Becoming Change Agents for Sustainability and Innovation
It is not just the realities of a vulnerable global economy or the changing consumer demands which are driving the need for a new way forward. Our planet, communities and people are in peril – businesses must implement processes and technology to transform proactively and sustainably. 3D printing and its intrinsically flexible nature empowers a more sustainable economy, and it could not be advancing at a better moment in time. Take, for instance, the ease of extending product lifecycles with on-demand replacement parts that 3D printing supports, or the inventive use of more environmentally friendly and recycled materials that new molded fiber technology offers in place of single-use plastics.
More breakthrough applications are emerging every day. Automotive giant Ford is transforming the way it reuses 3D printed powders and parts to help further the circular economy. In an industry-first program together with HP, these excess 3D materials are being turned into functional and durable injection molded vehicle parts fit for Ford vehicles. Meanwhile, Nissan is using the technology for part repairs, giving new life to older car models. These capabilities are not simply galvanizing industries, they are actively changing the world for the better.

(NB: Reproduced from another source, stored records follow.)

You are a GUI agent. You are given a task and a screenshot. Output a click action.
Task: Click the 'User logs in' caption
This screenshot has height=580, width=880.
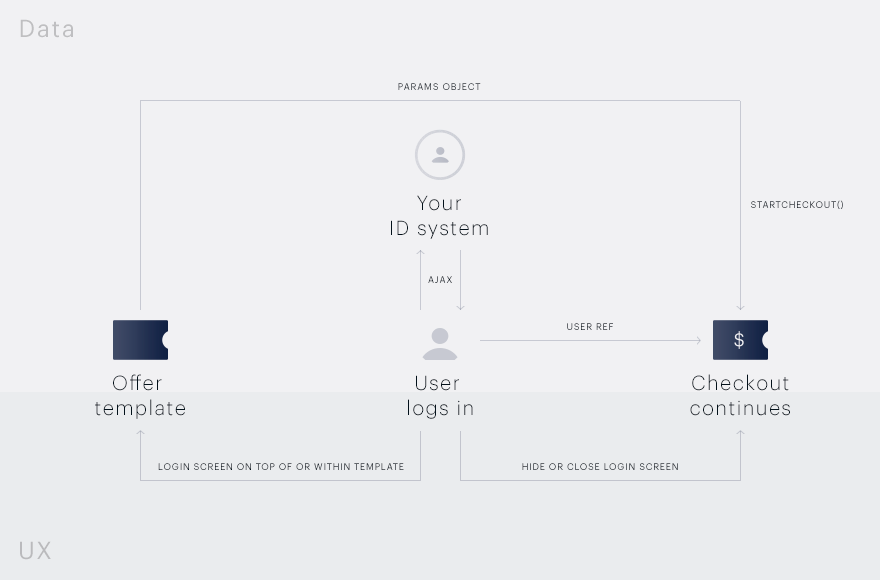pyautogui.click(x=440, y=396)
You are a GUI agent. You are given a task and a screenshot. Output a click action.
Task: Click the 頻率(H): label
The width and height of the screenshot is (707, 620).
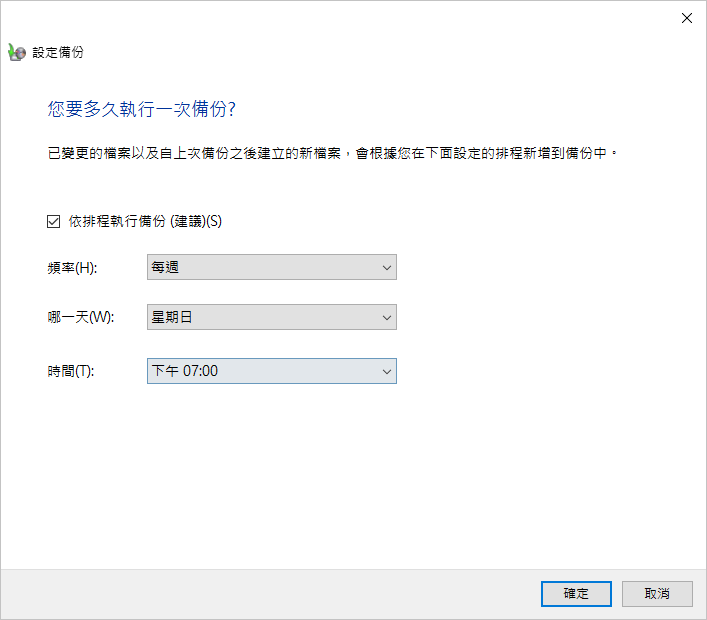(73, 268)
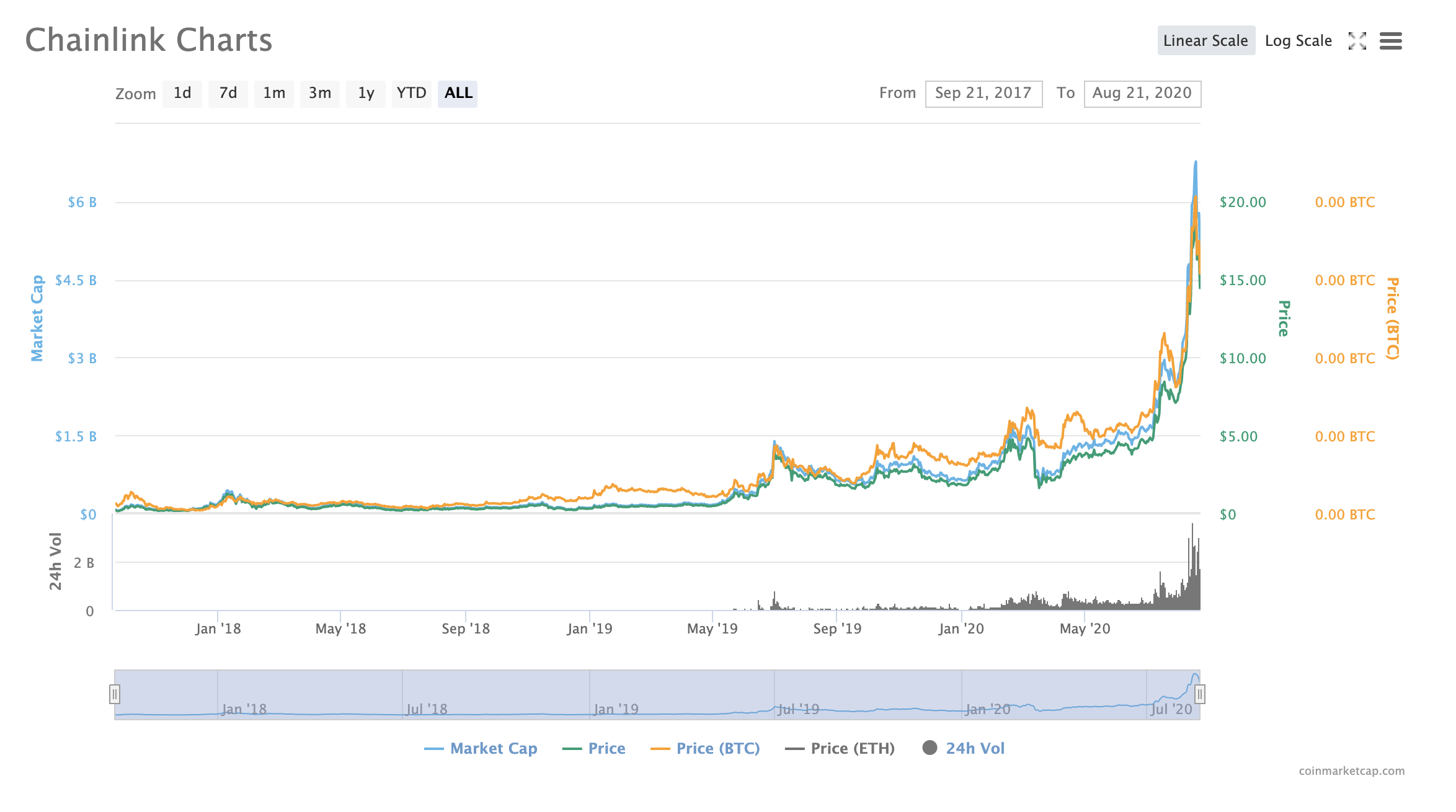Toggle 24h Vol legend circle icon
Image resolution: width=1456 pixels, height=812 pixels.
[x=930, y=748]
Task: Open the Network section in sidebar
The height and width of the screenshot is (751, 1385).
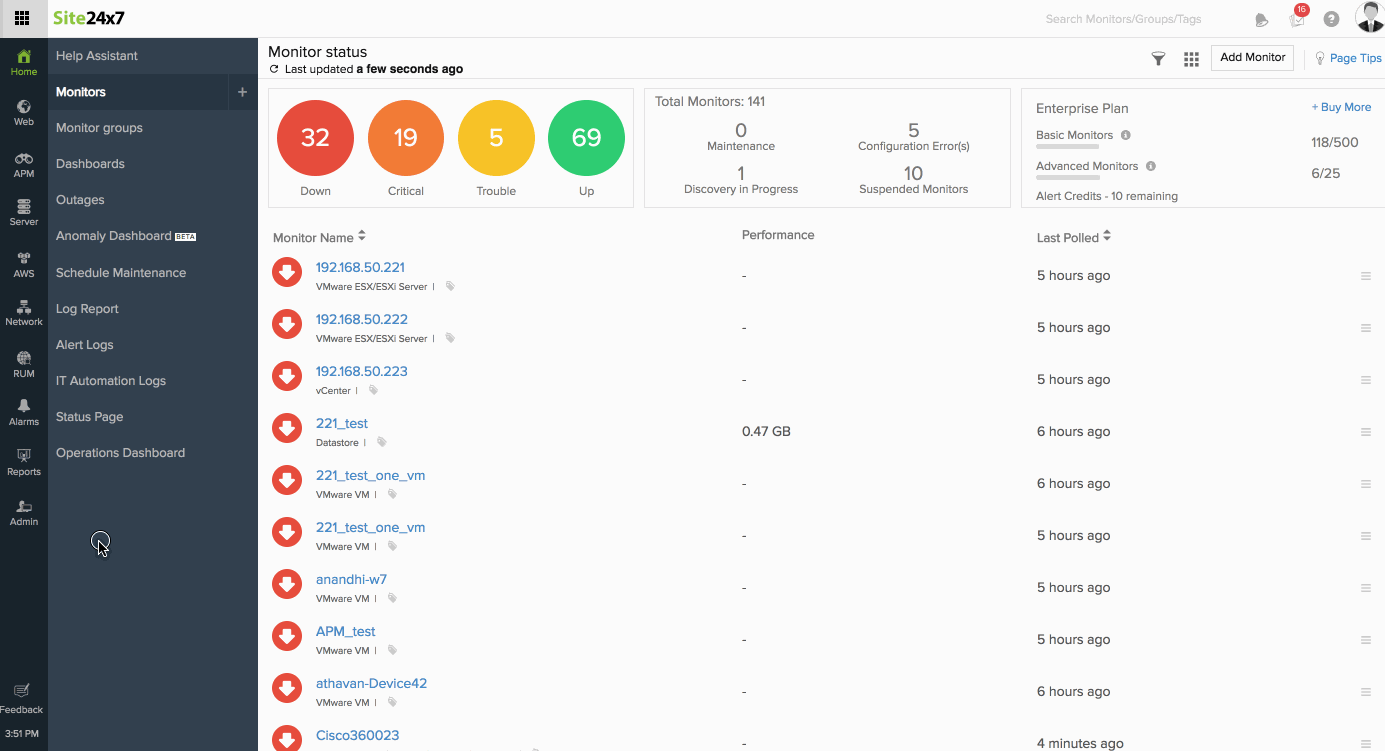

Glimour Space Technologies, an Australian startup is the first company in Australia to successfully launch a privately developed hybrid rocket in 2016, and the first in the world to use solid 3D printed fuel, potentially reducing the cost of rocket launches in the future from US$15 million to US$5 million. Space exploration was never a field that has been pegged to environmentally friendly – rocket fuels were traditionally propelled by liquid hydrogen fuel, which cause significant carbon emissions. Moving forward, with innovators like Gilmour Space Technology, that compromise might not be necessary anymore.
People are ready to create big wins after a profoundly challenging time. We are on the cusp of an innovation boom, and companies require tools that will allow complex paradigm shifts to take shape. While many leaders are driven by the economic growth 3D printing enables, the efficiencies and long-term resiliency it establishes have created a new era for sustainable manufacturing, which is second to none in today’s climate. With a mix of both developing and matured economies, Asia-Pacific is truly a region unlike any other – it is a key region poised to lead the world in 3D printing in years to come, led by some of the world’s largest manufacturing economies. As consumers become more discerning in their purchasing behaviors and values, it is paramount for organizations to find a purpose in everything they do. While 3D printing has proven to be reliable in strengthening supply chains and production values, its true value lies in its potential to advance brands and companies in becoming change agents for both sustainability and innovation.